Background checks are commonly conducted in advance of hiring, volunteer approval and firearm sales. Many agencies offer to perform background investigations, but it is also possible to conduct background checks on your own. Information turned up in free online sources may not always be reputable, so take care when relying on unverified data of that nature. If you are doing a background check on an applicant for employment, you will need to secure his written permission before proceeding.
TL;DR (Too Long; Didn't Read)
If you are conducting a background check on someone else, obtain permission in writing and rely on results provided by a reputable agency, such as a member of the National Association of Professional Background Screeners, if possible. You may also conduct a background check on yourself for free, with information available on the internet.
How to Do a Background Check on an Employee
The simplest way to conduct a background check on an employee is to hire a service to conduct it for you. Under the Fair Credit Reporting Act, your background check must use a Consumer Reporting Agency. This is because consumer reporting agencies are required to have certain dispute resolution policies and information storage and security.
There are many small businesses that conduct background investigations for a fee using information provided by Consumer Reporting Agencies. If you are hiring an agency of this kind, check to see that the company is a member of a reputable organization like the National Association of Professional Background Screeners.
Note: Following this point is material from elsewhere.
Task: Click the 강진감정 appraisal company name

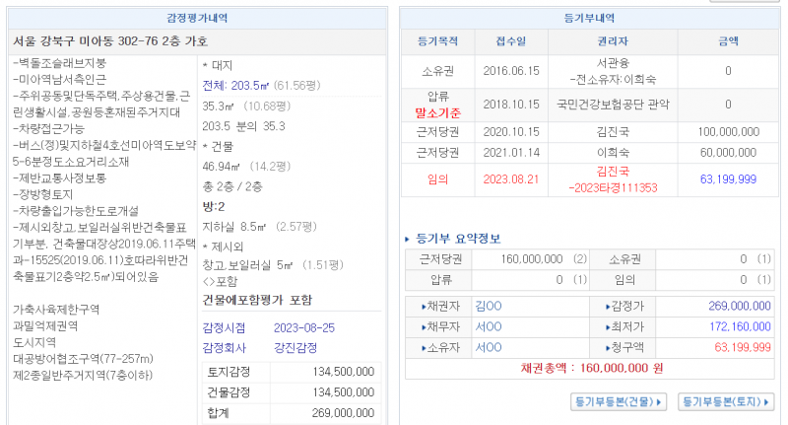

How to Do a Background Check on Myself for Free
A number of websites offer free searches akin to those conducted during a background check. You can search your address history, employment history, educational background and sex offender status on the internet for free. You should consider the source very carefully before acting upon any information found online, however.
Once a year, you are entitled to a free credit report from each of the three major United States CRAs (Experian, Equifax and TransUnion). This credit report will reveal only information related to loans, bankruptcies, liens and judgments.
For a fee, it is possible to conduct other searches on yourself via paid searches on sites like IRBSearch.com and TLO.com, presented by TransUnion.
Can You Do a Background Check on Yourself?
It is possible to conduct a background check on yourself. While these checks are not always free, many online services permit you to conduct checks of your driving record, court records or credit reports. If you are hoping to conduct a credit check, be sure you maximize your free reports each year before paying for any. As with any internet searches, take care to verify the validity of a site via the Better Business Bureau or consumer reviews before you enter personal information or payment details. A quick search for reviews of a paid informational site can save you trouble later if the site turns out to offer less than advertised.
Do Expunged Cases Show Up on a Background Check?
If records are expunged, it means that they are sealed. Any records that have been expunged by a court or judge will not show up on a background check. This is true regardless of what the records were and how long ago the incidents occurred. If you have a background check conducted and the records do appear, you have a right under the Fair Credit Reporting Act to request a new background check. You may also need to contact the sentencing court to discuss why the records were not sealed as promised. It is also possible that the information was released to an agency who performed a background check before the records were expunged. In some instances, you actually need to submit proof of expungement and a request to any agencies or databases that share court information once the record is sealed to prevent its appearance in future background checks.